Did you happen to see this wonderful piece over at Wired titled 'The Oldest Trees on the Planet"? Wouldn't it be fun to be able to stop everything and just go and take a look, from a distance even, at each of these trees? I know I'd love to do that.
I'm back in the Airstream.
During my last evening in Virginia, before neighbors arrived for dinner, I took a few more images of my Mother's daffodils - I can't seem to get enough of them. After dinner, a neighbor and I played my father and the neighbor's spouse in a game of canasta (the 'men' vs the 'women') - the only card game that my family remained addicted to over the years. The three of us weren't sure how my father would do, but he always loved to play, so we thought we'd give it a try.
My father's team won. He played perfectly. Actually, if you know anything about the game, he even had a concealed canasta one game - which of course means that he strategized. And of course he was thrilled that his team won.
What can I say?
The mind is a freaky thing. I don't claim to understand it.
According to my observations, I think that my Mom's garden has at least 15 or more daffodil varieties: these four, these eight, plus I know of three others that I don't have images of (thalia, another larger all white one, and another one that is totally unfamiliar to me - it's almost speckled).
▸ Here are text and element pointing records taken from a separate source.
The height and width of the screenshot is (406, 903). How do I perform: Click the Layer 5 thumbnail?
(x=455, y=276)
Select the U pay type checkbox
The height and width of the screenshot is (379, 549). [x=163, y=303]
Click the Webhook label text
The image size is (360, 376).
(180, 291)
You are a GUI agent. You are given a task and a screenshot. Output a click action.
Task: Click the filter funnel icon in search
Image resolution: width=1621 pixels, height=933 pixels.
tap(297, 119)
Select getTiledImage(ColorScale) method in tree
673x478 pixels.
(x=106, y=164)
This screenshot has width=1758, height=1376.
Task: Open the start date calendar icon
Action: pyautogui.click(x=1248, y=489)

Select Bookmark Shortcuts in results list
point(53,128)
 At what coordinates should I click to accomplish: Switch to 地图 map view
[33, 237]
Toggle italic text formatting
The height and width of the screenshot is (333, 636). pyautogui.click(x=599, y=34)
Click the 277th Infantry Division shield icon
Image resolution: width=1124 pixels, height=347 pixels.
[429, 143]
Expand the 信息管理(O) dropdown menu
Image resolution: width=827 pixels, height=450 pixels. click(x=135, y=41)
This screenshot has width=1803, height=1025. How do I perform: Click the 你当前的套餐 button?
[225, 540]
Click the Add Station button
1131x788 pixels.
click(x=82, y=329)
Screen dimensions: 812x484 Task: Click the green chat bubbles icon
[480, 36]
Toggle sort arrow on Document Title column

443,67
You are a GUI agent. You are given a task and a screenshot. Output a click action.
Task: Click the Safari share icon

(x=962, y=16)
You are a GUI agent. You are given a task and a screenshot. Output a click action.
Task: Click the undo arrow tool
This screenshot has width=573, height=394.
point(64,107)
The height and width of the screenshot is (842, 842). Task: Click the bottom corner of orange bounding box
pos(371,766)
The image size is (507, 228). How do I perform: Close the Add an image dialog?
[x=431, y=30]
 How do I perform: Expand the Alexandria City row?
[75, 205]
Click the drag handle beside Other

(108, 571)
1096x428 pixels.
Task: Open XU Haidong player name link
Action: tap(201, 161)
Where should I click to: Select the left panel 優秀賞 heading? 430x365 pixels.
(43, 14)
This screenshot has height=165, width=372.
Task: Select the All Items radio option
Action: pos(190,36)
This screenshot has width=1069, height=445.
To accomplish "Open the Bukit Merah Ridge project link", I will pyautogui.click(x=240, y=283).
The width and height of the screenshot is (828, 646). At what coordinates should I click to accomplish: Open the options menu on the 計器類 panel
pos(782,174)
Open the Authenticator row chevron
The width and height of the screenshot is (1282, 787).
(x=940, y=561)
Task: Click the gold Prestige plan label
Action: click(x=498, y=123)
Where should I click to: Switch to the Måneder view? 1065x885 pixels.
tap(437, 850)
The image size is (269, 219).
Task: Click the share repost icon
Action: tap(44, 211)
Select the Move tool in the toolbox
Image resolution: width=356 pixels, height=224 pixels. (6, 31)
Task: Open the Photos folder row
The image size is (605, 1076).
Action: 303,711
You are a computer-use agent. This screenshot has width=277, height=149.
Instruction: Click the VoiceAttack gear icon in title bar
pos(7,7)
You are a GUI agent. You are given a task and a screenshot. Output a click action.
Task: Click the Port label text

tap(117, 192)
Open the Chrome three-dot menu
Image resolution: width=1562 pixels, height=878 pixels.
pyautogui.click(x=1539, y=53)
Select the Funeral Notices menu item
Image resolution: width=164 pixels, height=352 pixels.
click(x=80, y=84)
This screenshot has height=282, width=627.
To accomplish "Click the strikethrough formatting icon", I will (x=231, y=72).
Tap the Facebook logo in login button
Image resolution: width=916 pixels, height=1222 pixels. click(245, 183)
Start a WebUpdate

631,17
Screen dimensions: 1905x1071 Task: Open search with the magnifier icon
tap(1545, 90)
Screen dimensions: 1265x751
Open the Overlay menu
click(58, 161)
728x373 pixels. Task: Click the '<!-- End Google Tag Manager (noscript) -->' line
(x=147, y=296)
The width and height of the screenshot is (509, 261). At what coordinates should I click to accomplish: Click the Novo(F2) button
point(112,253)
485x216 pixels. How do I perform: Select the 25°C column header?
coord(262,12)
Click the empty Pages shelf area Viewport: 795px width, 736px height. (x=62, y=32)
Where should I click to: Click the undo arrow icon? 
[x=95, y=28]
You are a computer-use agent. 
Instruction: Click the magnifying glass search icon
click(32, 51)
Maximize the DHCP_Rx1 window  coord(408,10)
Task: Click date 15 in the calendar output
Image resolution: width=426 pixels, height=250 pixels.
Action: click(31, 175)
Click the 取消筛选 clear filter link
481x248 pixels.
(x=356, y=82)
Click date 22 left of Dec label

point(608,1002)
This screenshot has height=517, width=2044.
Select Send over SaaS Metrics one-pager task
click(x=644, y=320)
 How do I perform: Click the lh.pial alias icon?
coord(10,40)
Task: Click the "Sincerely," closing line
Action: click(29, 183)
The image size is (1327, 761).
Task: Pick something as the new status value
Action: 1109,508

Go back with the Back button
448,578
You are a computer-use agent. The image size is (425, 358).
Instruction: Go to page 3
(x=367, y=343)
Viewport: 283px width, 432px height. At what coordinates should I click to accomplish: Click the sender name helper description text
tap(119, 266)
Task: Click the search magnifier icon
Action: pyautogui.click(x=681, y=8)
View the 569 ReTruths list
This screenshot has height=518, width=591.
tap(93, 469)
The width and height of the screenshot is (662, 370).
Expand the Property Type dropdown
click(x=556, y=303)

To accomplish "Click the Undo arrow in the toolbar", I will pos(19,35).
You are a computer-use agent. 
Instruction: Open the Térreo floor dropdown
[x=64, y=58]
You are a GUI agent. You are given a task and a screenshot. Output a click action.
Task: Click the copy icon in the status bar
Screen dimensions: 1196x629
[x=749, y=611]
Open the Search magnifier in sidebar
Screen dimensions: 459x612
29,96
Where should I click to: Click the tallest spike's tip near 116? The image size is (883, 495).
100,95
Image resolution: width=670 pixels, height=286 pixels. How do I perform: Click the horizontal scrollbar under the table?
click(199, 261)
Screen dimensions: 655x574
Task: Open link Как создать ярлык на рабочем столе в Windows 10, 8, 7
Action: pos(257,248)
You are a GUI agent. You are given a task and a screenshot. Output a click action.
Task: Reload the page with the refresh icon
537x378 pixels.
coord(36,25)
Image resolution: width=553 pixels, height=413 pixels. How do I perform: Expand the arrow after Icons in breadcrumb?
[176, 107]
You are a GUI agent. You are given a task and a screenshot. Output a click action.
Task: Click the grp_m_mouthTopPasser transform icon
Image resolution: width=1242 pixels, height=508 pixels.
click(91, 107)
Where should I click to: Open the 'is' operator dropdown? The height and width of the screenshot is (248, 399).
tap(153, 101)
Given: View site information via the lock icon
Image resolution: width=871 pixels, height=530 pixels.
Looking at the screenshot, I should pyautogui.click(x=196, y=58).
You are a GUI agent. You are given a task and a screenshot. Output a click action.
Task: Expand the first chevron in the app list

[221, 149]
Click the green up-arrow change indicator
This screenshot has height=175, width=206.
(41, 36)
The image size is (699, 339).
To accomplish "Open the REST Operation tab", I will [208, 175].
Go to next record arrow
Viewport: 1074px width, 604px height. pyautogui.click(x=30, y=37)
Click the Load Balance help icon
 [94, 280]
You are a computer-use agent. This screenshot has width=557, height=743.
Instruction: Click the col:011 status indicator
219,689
~Mom's front garden daffodils in the early evening~
Today as I was driving out of Earlysville, heading back to South Carolina, I stopped briefly at the church (above) and the old white oak (where I've stopped before, at the end of December 2007 and again in December 2009). When the Charlottesville-Albemarle Airport expanded a number of years back, it obtained land that included an old church and the second largest white oak in Virginia. The church has always looked so nice, nestled in a grove of trees on the top of a small hill (to the right of the image, out of view, is the white oak). I always worried about this church - wondered how much life it had left, with the airport breathing down it's neck, and on this trip my father told me that they were now planning on moving it. Sometimes 'growth' (and not the plant kind) isn't the kind of change I like to see, but then, I also know that places like this airport don't care too much about what I think (for about a million reasons, many of them quite legitimate).
~Pleasant Grove Baptist Church, 1875~
Partway down the hill from the church is the white oak. If you look to the left of the white oak in the image above, you'll see a lighting structure that looks like part of a runway - I worry a little about this tree once the church is moved (and the trees around the church are taken down). I'm not sure what will protect it then. But then maybe I'll have to decide that this white oak is 'not on my worry list', a phrase that my Mom's sister reminded me of today when she called - a phrase that my mom would often use with her.
However, for now - this white oak is supposed to be protected by the airport. It does have a lovely view. Today was the first time I walked up the hill to see exactly what that view was, and I must say it's a nice one. Like that old General Store in Nortonsville, I could have just sat under that tree for awhile. But I had to get back to Charleston in order to rescue the Pointer Sisters from the Paw Plaza Hotel. Tonight they seem happy to be home...in fact, I'd say we all are.